Norkus, the daughter of Don McInnis, said the walk was started in his memory. It was her sister, Anne, who came up with the idea. Norkus, her three sisters and their mother organize the event each year.
She said the family of Sue Anderson later joined in organizing the event with the addition of a bake sale.
The Walk in the Park event includes a two-mile walk and a 5k fun run that is both family and dog friendly.
The 5k starts a little before the walk and takes a different path, Norkus said. The 5K loops along the lakeshore and the two-mile walk follows a path around the lighthouse.
Norkus said people are also free to take their own routes through the park.
Check in is at 9 a.m. with the walk beginning at 10 a.m. at the park pavilion. Refreshments will be provided.
There will also be a bake sale with freshly baked breads, muffins, raffles featuring prizes donated by local businesses, a bubble release and a 50/50 raffle.
Norkus said results of the raffles will be announced after the walk.

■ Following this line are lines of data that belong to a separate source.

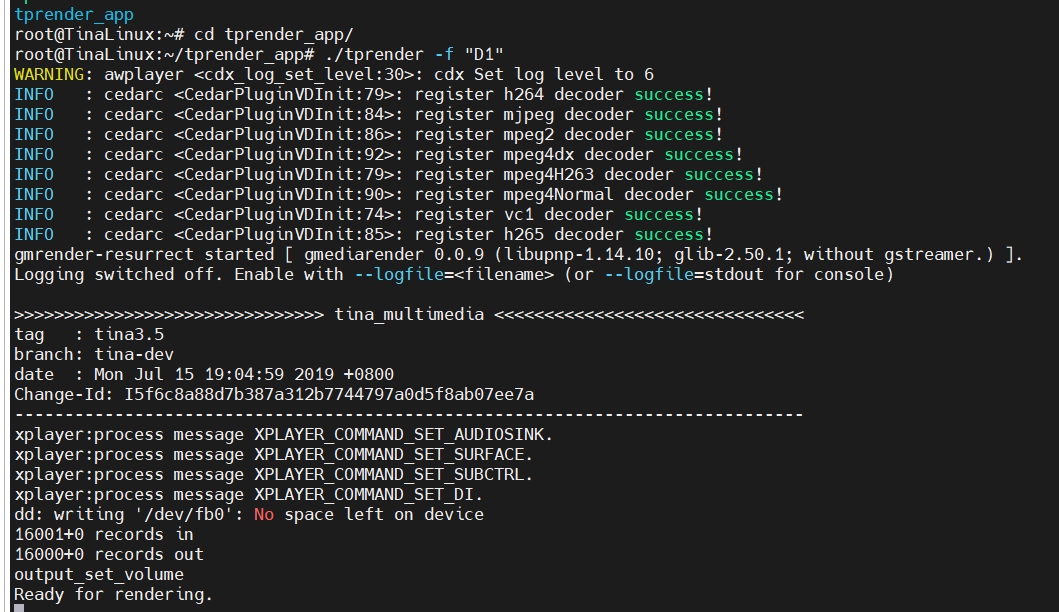Click the 'tina_multimedia' banner title
The height and width of the screenshot is (612, 1059).
pos(409,315)
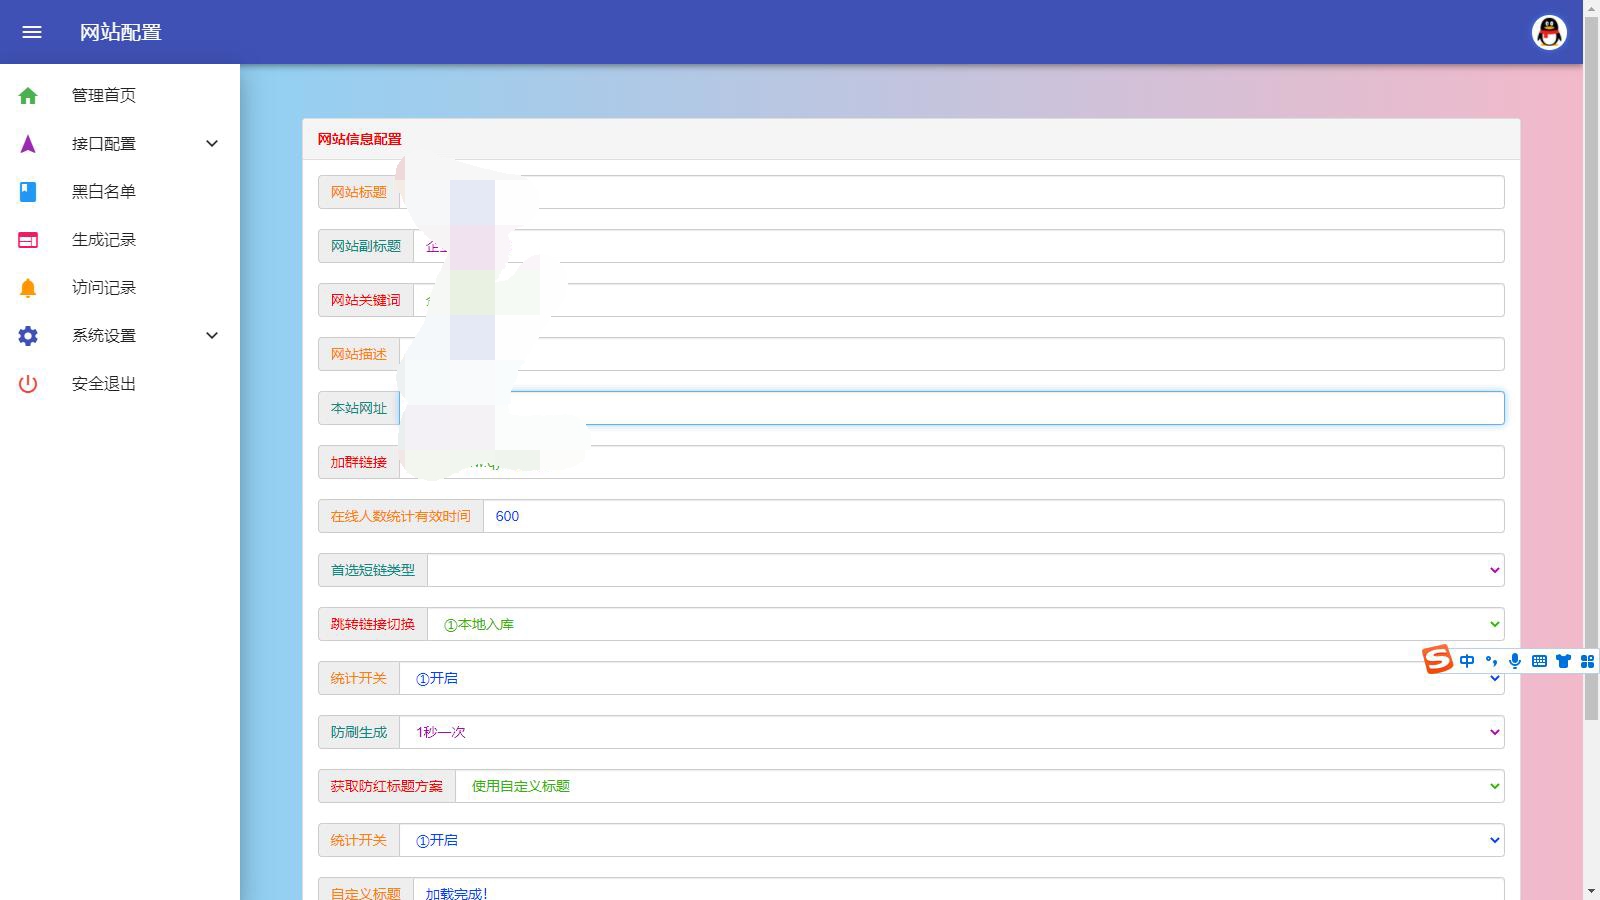This screenshot has width=1600, height=900.
Task: Click the red power icon for 安全退出
Action: coord(28,384)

The deadline for pre-registration has passed, however, people can still registration on Saturday. There is a registration fee.
All proceeds from the event benefit the Upper Michigan Brain Tumor Center (UMBTC) through the Superior Health Foundation. According to Norkus, the walk has contributed over $80,000 to research since it started.
She said the reason why the proceeds go to Upper Michigan Brain Tumor Center for research is because it is where her father was treated.
Currently there are 75 people who have pre-registered for the event, which Norkus said is normal. She said she expects around 125 people to attend.
“Sometimes we’re surprised with more, sometimes a little less than that,” she said.
Each year Norkus said she is amazed at the support of the people who show up.
The walk raises money for the advancement of brain tumor research, but also raises awareness.
“When we put this on there’s kind of a bittersweet thing that happens,” Norkus said.
She explained the event allows people diagnosed with a brain tumor and their families to connect with others going through the same thing, creating a network of support.
She said a brain tumor diagnosis is terrifying, but the walk and the research the walk funds gives them all hope for more options.
“Raising awareness not just in the effect that it exists, but that there is research being done that could change what this type of diagnosis means,” Norkus said.
This year is a milestone for Don McInnis’s family as it is the 15th year since it all started.
Norkus said when they reach a milestone year it makes them all think a little more deeply about their father, how the walk continues as an annual event, and how the walk is continuously supported by the Escanaba and surrounding areas.